> Extrait du texte

============================================================

Quant à moi, KABORE Pamoussa Joanny, je touche mon salaire depuis 2010 sans qu’il ne m’ai été jamais confié un quelconque dossier par ma hiérarchie : suis-je pour autant dans la corruption ? Je voudrais par là même interpeller les corps de contrôle sur le fait qu’il y a des agents empêchés de travailler, « mis au garage ». Et c’est mon cas ; je ne suis malheureusement pas le seul. Nous sommes actuellement dix (10) agents affectés à un service appelé « Cellule Economique et Financière » du Ministère de l’Economie et des Finances mis à l’écart pour ne pas gêner les serviteurs de Lucien Marie Noël BEMBAMBA. Vous le savez très bien, nous sommes donc sanctionnés sans raison ; si Lucien Marie Noël BEMBAMBA avait une raison si minime soit-elle de nous licencier, il l’aurait fait.

============================================================

> Lignes d'un jeu de données de localisation sur écran

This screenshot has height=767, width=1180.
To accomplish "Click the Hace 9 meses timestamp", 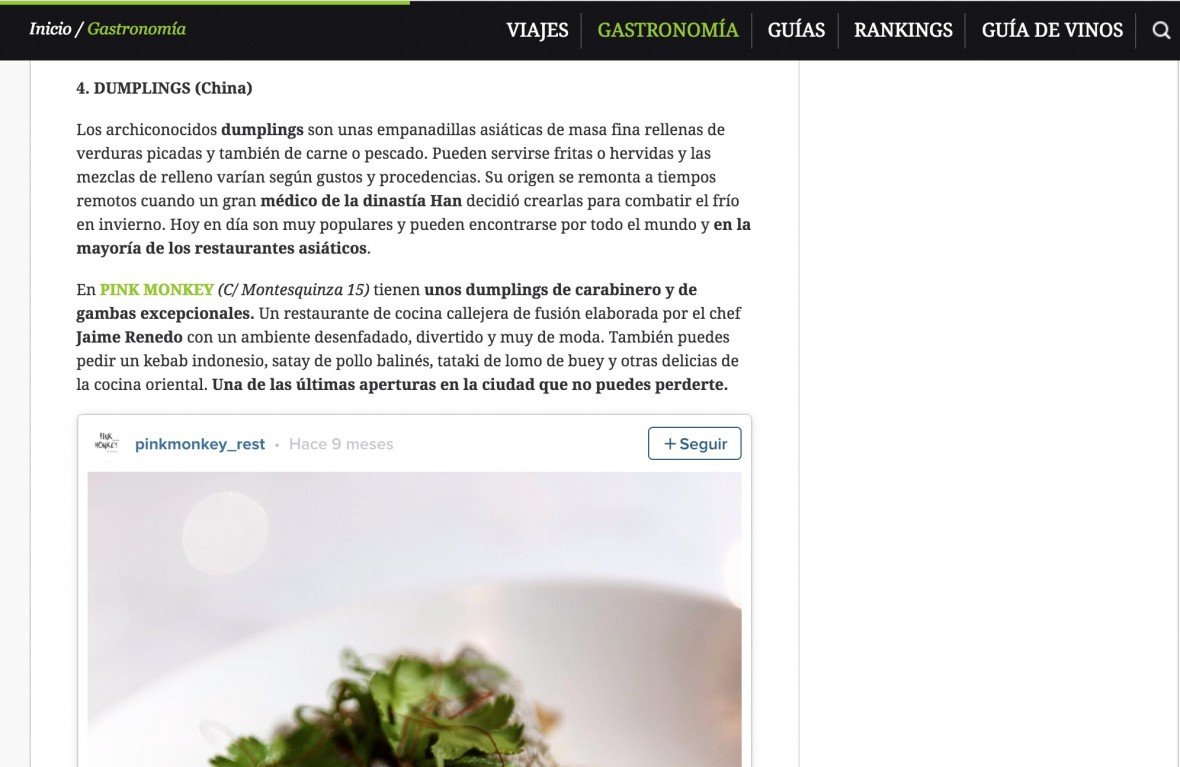I will [x=341, y=444].
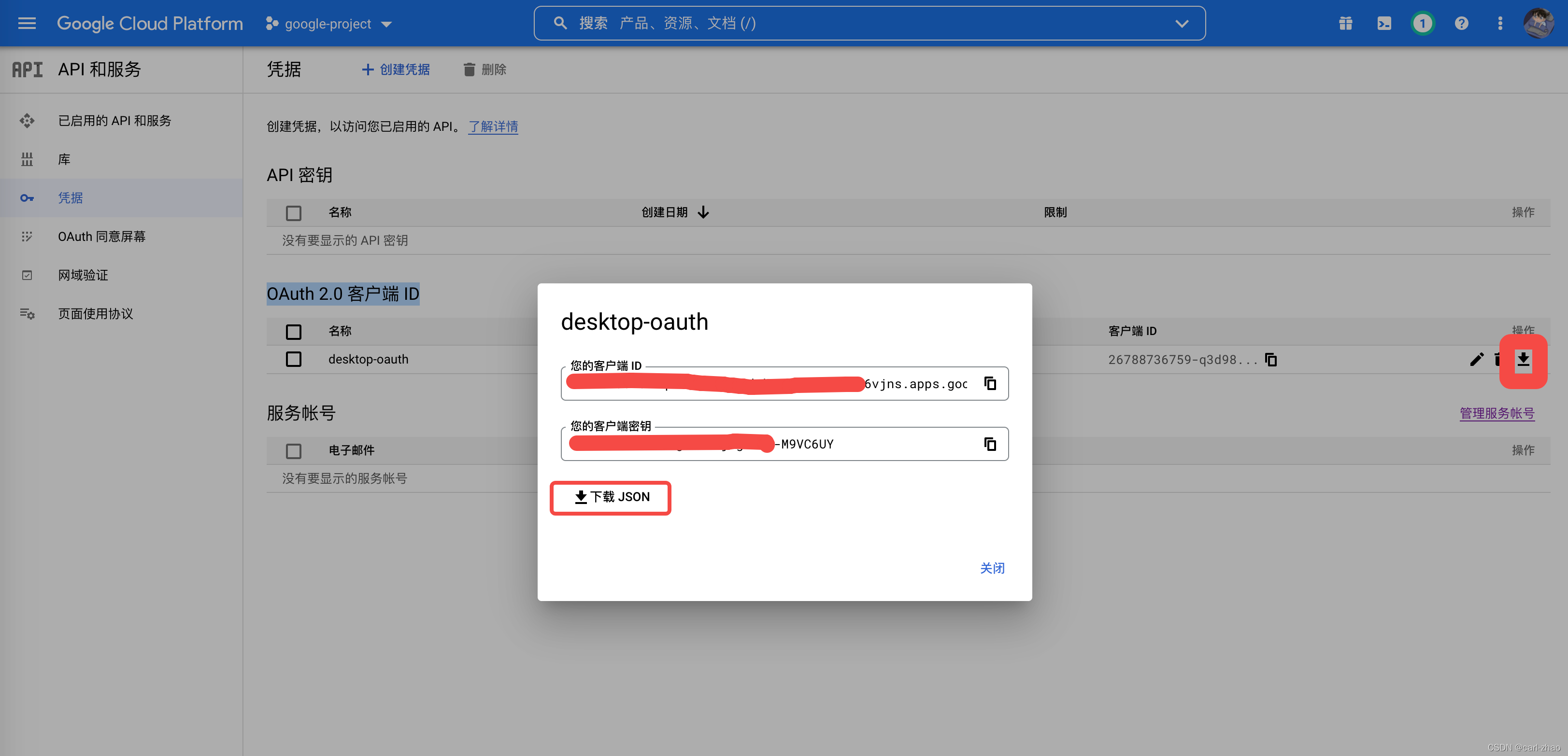Edit desktop-oauth with pencil icon

point(1476,360)
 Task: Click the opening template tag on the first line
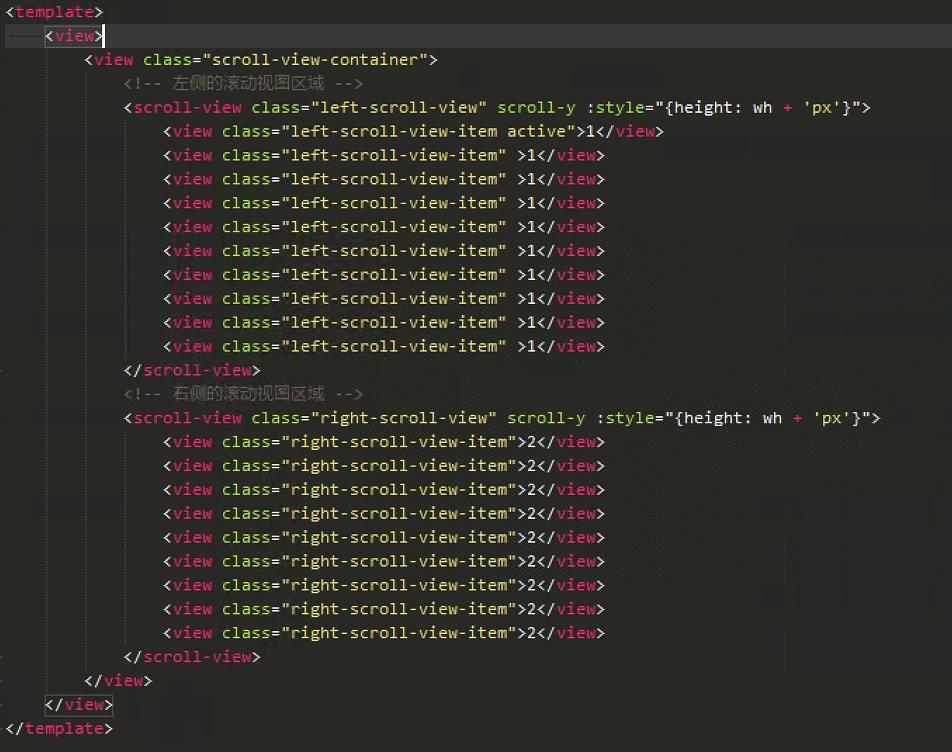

============================================================

> Exercice A
Modifiez tout le passage du texte, depuis « Quant à moi, KABORE » jusqu'à « il l’aurait fait. », en y remplaçant « agents » par « fonctionnaires ».
> Exercice B
Relevez tous les noms propres de personnes et d'entités administratives que contient le texte, chacun une seule fois.
Les items forment un matériau indépendant du texte.

> Réponse complète A
Quant à moi, KABORE Pamoussa Joanny, je touche mon salaire depuis 2010 sans qu’il ne m’ai été jamais confié un quelconque dossier par ma hiérarchie : suis-je pour autant dans la corruption ? Je voudrais par là même interpeller les corps de contrôle sur le fait qu’il y a des fonctionnaires empêchés de travailler, « mis au garage ». Et c’est mon cas ; je ne suis malheureusement pas le seul. Nous sommes actuellement dix (10) fonctionnaires affectés à un service appelé « Cellule Economique et Financière » du Ministère de l’Economie et des Finances mis à l’écart pour ne pas gêner les serviteurs de Lucien Marie Noël BEMBAMBA. Vous le savez très bien, nous sommes donc sanctionnés sans raison ; si Lucien Marie Noël BEMBAMBA avait une raison si minime soit-elle de nous licencier, il l’aurait fait.

> Réponse complète B
- KABORE Pamoussa Joanny
- Cellule Economique et Financière
- Ministère de l'Economie et des Finances
- Lucien Marie Noël BEMBAMBA